In assessing any effect of ancestral diversity on fine-mapping resolution, the probability of the causal variant being a member of the 95% credible set was assessed among simulation scenarios in which all samples shared a causal variant. For each region, the median number of SNPs within credible sets that contained the true causal variant was considered in evaluating the refinement for localising the causal variant within the locus; a smaller number is indicative of higher fine-mapping resolution. As a means of combining the measures over the regions, we refer to the average of the region-specific medians as a summary statistic.
Effects of allelic heterogeneity were investigated by introducing a different causal variant c2 for the Asian samples, such that it was of similar MAF, but in low LD (r2<0.2) with the European causal variant. In particular, for the moderate ancestral diversity scenario, we compared the setting of no heterogeneity, where c1 is the causal variant for both European and East Asian samples, with the allelic heterogeneity setting of causal variant c1 for European samples and causal variant c2 for East Asian samples.

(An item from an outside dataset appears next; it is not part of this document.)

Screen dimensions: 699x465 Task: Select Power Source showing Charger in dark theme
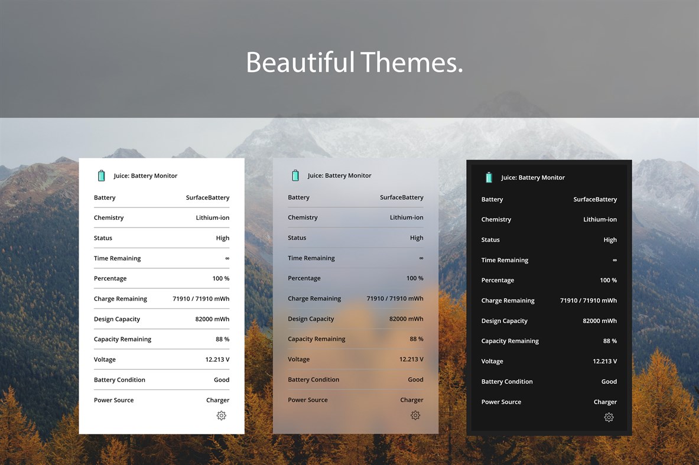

To reflect locus heterogeneity, in the high ancestral diversity set-up we assumed null associations at both c1 and c2 for the African samples; we refer to such cohorts as null. In these heterogeneity scenarios we examined the impact on power to detect the variant that is causal in the European samples. We compared the settings of no heterogeneity (causal variant c1 in all samples), allelic and locus heterogeneity (causal variants c1 in European samples and c2 for East Asian samples; null for African samples), and locus heterogeneity (causal variant c1 in European samples; null for East Asian and African samples). For both types of heterogeneity, comparisons are also made with the power to detect a causal variant in the single ancestry (European) composition to assess the power loss of trans-ethnic meta-analyses in the presence of heterogeneity.
Results
In the decision for construction of 95% credible sets, a stringent lead SNP P-value threshold of 5 × 10−8 was employed. The probability that the 95% credible set contained the true causal variant was high across all five loci and there was no clear collective pattern between probabilities and degree of ancestral diversity. Upon collapsing the individual region results into averages over the regions, any differences were smoothed over and there were negligible differences between the probabilities for the various diversity settings at a given causal variant MAF (Table 1). For the high diversity scenario with perfect data, a random-effects meta-analysis was also implemented using GWAMA. The summary measure over the five regions of the probability that the 95% credible set contains the causal variant drops slightly with random effects, compared with fixed effects, and the standard error of these estimates are slightly higher for random effects. The respective summary probabilities for MAFs 5, 10, and 20% are 0.911, 0.900, and 0.912 (with standard errors 0.00437, 0.00453, and 0.00489) for random effects, whereas the coinciding probabilities for fixed effects are 0.930, 0.910, and 0.928 (with standard errors 0.00395, 0.00421, and 0.00440).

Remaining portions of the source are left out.